Healy House Hauntings

ghost

The formal staircase in the wrecked Healy-built Daggett mansion, with apparition, right. In this case, the house is the ghost and my Photoshopped granddaughter is real.

For nearly four decades I’ve been collecting and retelling ghost stories, as long as I’ve been researching and writing about the work of Theron Potter Healy. It seems that old houses and ghost stories just naturally go together, so it’s no surprise that I’ve heard about haunted Healy houses.

821 Douglas bw

Healy’s only Shingle Style house, 821 Douglas, wrecked for an apartment building.

Here are stories I’ve heard about houses built by T.P.Healy:

The first was told to me by a woman I’ll call “Lee” who was raised in one of Healy’s Queen Annes. As a child, she found the large Victorian house mysterious, even a bit spooky. One day when she was looking through the closet in her room, she discovered a pile of letters tied up with a ribbon. She took them out and read them.

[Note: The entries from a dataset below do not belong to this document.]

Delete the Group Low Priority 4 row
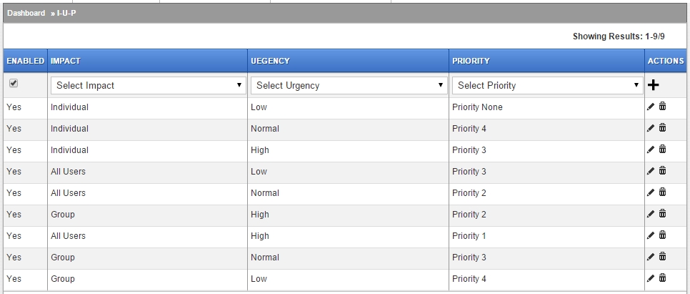(662, 278)
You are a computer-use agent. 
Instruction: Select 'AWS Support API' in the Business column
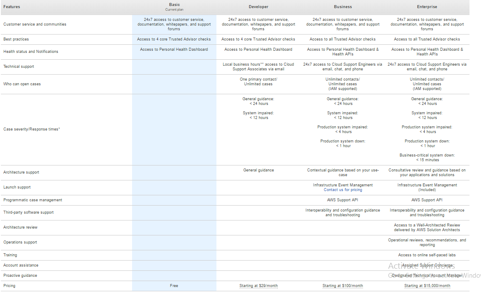pyautogui.click(x=343, y=200)
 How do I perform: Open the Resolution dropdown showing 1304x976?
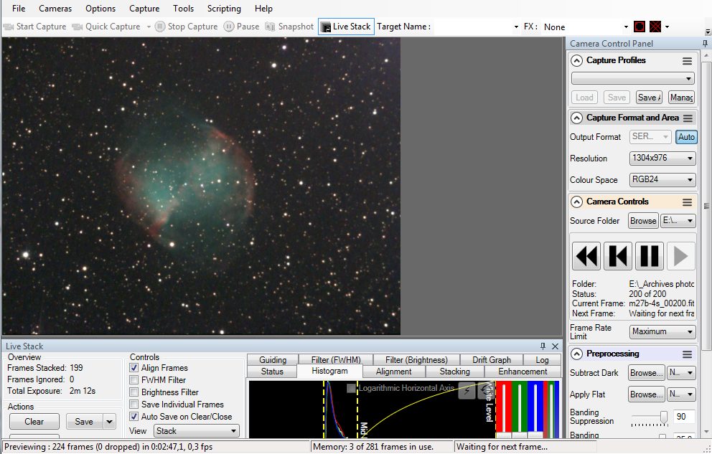(x=662, y=159)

The letters, she discovered, were those exchanged by a former resident of that room and her boyfriend in the military. Apparently the writer was, like her, the daughter of the homeowners.  Lee was taken aback to learn that the boyfriend was stationed at a base that had the same name as she.  As Lee read through the letters, it became clear that the writers were star-crossed lovers who never did get together. Her parents disapproved of him, and pressured her into ending the relationship.

Lee sometimes felt a presence in the room, and once, she saw the apparition of a young couple standing together by the closet.  She couldn’t help but wonder if they had been united eventually, if not in life, then in death.  Why the letters were still in the closet, Lee did not know. She put them back where they were and never looked at them again.  They are still in the closet, awaiting the next resident to find them and speculate about the full story surrounding their contents.

mrs. hudson old

The owner of a Healy house sitting in her parlor, long ago.

The second story involves another Healy Queen Anne on the same block as Lee’s former home.  The owner “Ted” says that he knew the house would be his from the moment he saw it while driving by.  He called the number on the “for sale” sign out front. The owner, who lived out of state, told him that the house was vacant, and that it would be difficult to get a key to Ted. Instead, the owner advised Ted to climb in through a basement window. And so he did.

Ted went from the basement, to the main floor, up the formal staircase to the second floor, then up to the third floor. As Ted was looking around the attic rooms, he heard someone moving around on the second floor. Ted froze, thinking that someone had seen him breaking and entering and had called the police. How could he explain that the owner had told him to break in?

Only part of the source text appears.